• [Work order]:
Copy the lines below exactly. Start at the first and finish with the line containing "Task: Click the middle".

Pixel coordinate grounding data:
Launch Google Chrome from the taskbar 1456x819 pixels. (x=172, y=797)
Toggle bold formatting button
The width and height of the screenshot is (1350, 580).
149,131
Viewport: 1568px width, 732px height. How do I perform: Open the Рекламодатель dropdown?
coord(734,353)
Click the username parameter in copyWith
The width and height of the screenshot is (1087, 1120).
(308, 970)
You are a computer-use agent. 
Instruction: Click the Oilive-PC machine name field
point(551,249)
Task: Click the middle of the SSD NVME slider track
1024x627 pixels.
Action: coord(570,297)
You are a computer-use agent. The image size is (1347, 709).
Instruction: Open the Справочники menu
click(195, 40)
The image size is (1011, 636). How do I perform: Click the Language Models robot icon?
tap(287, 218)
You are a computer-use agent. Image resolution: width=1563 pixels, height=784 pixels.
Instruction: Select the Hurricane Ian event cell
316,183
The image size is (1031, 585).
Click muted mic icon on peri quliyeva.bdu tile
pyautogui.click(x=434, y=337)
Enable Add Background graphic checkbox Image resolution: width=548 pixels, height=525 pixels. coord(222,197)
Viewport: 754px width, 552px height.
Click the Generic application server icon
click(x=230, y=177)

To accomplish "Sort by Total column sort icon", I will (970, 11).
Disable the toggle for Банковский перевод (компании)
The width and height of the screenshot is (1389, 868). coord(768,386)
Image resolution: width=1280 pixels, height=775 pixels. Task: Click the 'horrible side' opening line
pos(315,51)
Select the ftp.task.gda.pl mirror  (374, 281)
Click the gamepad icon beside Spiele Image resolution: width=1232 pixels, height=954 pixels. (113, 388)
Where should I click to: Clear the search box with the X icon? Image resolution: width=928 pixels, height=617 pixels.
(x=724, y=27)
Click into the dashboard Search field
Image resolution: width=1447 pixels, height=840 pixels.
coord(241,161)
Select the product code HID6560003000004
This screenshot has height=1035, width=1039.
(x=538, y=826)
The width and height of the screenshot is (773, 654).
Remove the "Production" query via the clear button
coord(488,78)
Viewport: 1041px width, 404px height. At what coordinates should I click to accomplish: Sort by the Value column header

• [Task solution]:
Launch Google Chrome from the taskbar 1456x819 pixels. (x=172, y=797)
Toggle bold formatting button
The width and height of the screenshot is (1350, 580).
149,131
Viewport: 1568px width, 732px height. How do I perform: Open the Рекламодатель dropdown?
coord(734,353)
Click the username parameter in copyWith
The width and height of the screenshot is (1087, 1120).
(308, 970)
You are a computer-use agent. 
Instruction: Click the Oilive-PC machine name field
point(551,249)
Task: Click the middle of the SSD NVME slider track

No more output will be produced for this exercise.